March 11, 2001
A business trip last month took me to the APS STAR (Solar
Test and Research) Center in Tempe, Arizona. The company I work for (Fire, Wind
and Rain) makes equipment used by APS at the STAR Center.
Click the picture
for more photos.
Another trip this month was to visit U.S. Battery, in Corona,
California. U.S. Battery makes deep cycle
batteries used in golf cars, among other things. I was given a tour of the factory which was fascinating.

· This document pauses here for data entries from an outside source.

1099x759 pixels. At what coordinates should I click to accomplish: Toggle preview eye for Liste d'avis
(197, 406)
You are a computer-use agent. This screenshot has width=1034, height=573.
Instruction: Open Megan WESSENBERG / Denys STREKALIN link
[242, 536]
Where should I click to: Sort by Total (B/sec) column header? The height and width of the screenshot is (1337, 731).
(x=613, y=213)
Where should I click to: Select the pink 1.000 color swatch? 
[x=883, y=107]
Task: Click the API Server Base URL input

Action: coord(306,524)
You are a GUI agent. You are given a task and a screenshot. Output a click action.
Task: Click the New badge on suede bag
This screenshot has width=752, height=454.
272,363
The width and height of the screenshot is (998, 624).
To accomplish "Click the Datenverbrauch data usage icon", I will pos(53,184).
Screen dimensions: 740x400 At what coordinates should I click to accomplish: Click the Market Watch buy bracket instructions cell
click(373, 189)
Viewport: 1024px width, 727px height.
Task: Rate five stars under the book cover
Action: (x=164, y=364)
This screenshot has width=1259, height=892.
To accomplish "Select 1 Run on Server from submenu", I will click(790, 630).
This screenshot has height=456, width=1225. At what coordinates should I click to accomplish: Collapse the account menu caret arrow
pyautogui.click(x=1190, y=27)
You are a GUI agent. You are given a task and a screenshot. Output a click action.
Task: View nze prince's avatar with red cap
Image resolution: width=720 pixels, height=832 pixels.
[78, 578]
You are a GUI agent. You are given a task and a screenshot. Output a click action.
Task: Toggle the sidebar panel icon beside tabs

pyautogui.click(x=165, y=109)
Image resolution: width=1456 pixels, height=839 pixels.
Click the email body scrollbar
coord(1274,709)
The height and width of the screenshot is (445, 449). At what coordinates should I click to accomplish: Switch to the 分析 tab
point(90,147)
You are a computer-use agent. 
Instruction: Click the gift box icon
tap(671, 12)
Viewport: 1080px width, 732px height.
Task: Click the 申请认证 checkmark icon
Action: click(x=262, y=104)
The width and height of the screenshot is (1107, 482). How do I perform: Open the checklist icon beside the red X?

They mold plates and parts from lead alloys, coat the battery plates with a lead oxide mixture, and cure the
in gigantic environmental chambers. Skilled workers hand-stack the plates, alternating positive plates,
insulators and negative plates. The stacks are then welded and placed in the battery casing. Automated machinery
puts the tops on the battery, and performs several tests. Acid is added, and the batteries are connected in
strings to receive their first charge. This process is called "forming". The room where the batteries
are formed is quite a sight. Imagine a room as big as your local supermarket filled with row upon row of low
tables. Each table is loaded with hundreds of batteries, all connected by heavy wires, and to wires coming
down from conduits in the ceiling. The entire room is warm, and filled with a fog of sulfuric acid. My tour
guide assured me that the air was harmless, and in fact would cure your cold, due to the fact that cold germs
can only live within a certain range of pH. After the new batteries are charged, they are tested again,
washed and packed on pallets, ready for shipment. The U.S. Battery factory is very clean, and the people
there are friendly and professional. I was very inpressed by the whole operation.